* **GOAL**:
Copy the records below verbatim, starting at the beginning of the records and ending at the line that contains "coord(1114,309)".

● ● ● ●

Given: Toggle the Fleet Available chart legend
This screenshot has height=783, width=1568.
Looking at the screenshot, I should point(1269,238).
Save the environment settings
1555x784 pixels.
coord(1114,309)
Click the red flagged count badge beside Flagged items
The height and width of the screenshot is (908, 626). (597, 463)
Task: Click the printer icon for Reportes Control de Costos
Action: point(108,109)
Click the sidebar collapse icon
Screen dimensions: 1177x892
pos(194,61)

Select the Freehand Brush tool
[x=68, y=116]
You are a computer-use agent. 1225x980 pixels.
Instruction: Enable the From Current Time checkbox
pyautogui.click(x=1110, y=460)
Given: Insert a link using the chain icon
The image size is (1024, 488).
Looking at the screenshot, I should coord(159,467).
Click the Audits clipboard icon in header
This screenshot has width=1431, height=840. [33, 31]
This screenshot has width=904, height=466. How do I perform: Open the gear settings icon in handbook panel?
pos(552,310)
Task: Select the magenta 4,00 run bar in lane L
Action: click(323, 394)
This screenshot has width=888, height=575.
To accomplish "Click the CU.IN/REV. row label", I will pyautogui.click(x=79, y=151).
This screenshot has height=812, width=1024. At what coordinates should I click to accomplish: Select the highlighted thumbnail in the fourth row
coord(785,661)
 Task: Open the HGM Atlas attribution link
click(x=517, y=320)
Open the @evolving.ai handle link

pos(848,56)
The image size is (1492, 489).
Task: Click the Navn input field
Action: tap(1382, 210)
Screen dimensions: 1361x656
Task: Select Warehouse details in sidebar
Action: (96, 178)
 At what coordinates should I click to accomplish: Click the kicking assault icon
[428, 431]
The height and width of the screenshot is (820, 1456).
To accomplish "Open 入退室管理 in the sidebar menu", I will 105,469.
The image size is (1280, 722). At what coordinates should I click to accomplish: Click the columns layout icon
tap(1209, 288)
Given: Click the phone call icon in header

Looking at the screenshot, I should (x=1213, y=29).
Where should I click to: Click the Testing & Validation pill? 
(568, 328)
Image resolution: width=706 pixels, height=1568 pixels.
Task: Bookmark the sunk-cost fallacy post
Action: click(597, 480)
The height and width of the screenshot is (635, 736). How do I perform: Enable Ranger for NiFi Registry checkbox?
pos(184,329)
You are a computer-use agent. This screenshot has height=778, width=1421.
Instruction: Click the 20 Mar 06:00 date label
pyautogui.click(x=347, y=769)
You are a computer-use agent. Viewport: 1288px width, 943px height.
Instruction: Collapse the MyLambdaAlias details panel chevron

● ● ● ●

* **FULL RESPONSE**:
Given: Toggle the Fleet Available chart legend
This screenshot has height=783, width=1568.
Looking at the screenshot, I should point(1269,238).
Save the environment settings
1555x784 pixels.
coord(1114,309)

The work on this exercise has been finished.